Carrey's Bruce Nolan is a Buffalo, N.Y., news reporter frustrated at having to do fluffy human interest stories, and disappointed at the mediocrity of his life. He is non-committal to his long-time girlfriend Grace (Jennifer Aniston), who winces at his frequent railings against God, whom he blames for his misfortunes. When he is passed up for an anchor position in favor of stuffy Evan Baxter (the hilarious Steven Carell, from "The Daily Show"), he has an on-air meltdown -- one of the film's funniest scenes -- and his anger toward God reaches its zenith.
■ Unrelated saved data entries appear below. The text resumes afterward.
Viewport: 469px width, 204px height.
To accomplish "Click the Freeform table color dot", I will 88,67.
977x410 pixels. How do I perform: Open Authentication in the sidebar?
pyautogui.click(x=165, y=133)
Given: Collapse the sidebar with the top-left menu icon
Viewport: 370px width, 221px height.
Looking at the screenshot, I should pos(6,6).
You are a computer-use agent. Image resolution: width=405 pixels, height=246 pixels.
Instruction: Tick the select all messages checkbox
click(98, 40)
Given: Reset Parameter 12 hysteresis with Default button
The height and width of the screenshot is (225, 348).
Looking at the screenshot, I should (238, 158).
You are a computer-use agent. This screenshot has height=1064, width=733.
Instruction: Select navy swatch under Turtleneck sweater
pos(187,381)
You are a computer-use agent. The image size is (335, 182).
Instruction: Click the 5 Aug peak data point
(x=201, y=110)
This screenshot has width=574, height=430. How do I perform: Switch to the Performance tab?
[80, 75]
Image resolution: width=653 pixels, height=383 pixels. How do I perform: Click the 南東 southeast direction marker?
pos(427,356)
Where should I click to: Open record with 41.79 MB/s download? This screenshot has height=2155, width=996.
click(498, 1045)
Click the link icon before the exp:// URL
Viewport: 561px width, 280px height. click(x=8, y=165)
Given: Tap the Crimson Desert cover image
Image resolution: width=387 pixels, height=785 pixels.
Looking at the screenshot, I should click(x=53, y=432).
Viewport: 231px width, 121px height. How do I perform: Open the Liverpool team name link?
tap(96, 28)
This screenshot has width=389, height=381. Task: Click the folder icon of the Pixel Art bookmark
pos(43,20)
Before he knows it, he is summoned to the Almighty's white, sterile headquarters to account for himself. God (Morgan Freeman) -- who calls Bruce "son" in a casual, earnest way -- tells Bruce if thinks he can do a better job overseeing the world, then go for it. He endows him with all of his powers, giving only the stipulations that he may not tell anyone he's God now, and he cannot interfere with people's free will.

He does some magic tricks, of course, and embarks on acts of petty revenge the way any newly powerful man would do. Then he does something surprising: Rather than using his powers to make himself a billionaire or to create a life of luxury, he uses them merely to get his job back.

That's one of several indications the film gives that, for all its joking AROUND the subject of faith, it does not joke ABOUT it. The screenplay, by TV writers and Carrey cohorts Steve Koren, Mark O'Keefe and Steve Oedekerk, is not blasphemous; in fact, its final destination is to be rather sweet, even faith-affirming, in its raucous, rowdy way.

This is the best blend of Jim Carrey. He is past the juvenile cavorting of "Ace Ventura" (which, like "Liar, Liar" and "Bruce Almighty," was directed by Tom Shadyac), and seems to have finished his phase of begging for an Oscar nomination. He is not above a bit of potty humor, but he knows not to focus on it. Now he's free to be what God intended: funny.

Grade: B+

Rated PG-13, scattered profanity (including one F-bomb), some vulgar humor, some brief somewhat strong sexuality

1 hr., 40 min.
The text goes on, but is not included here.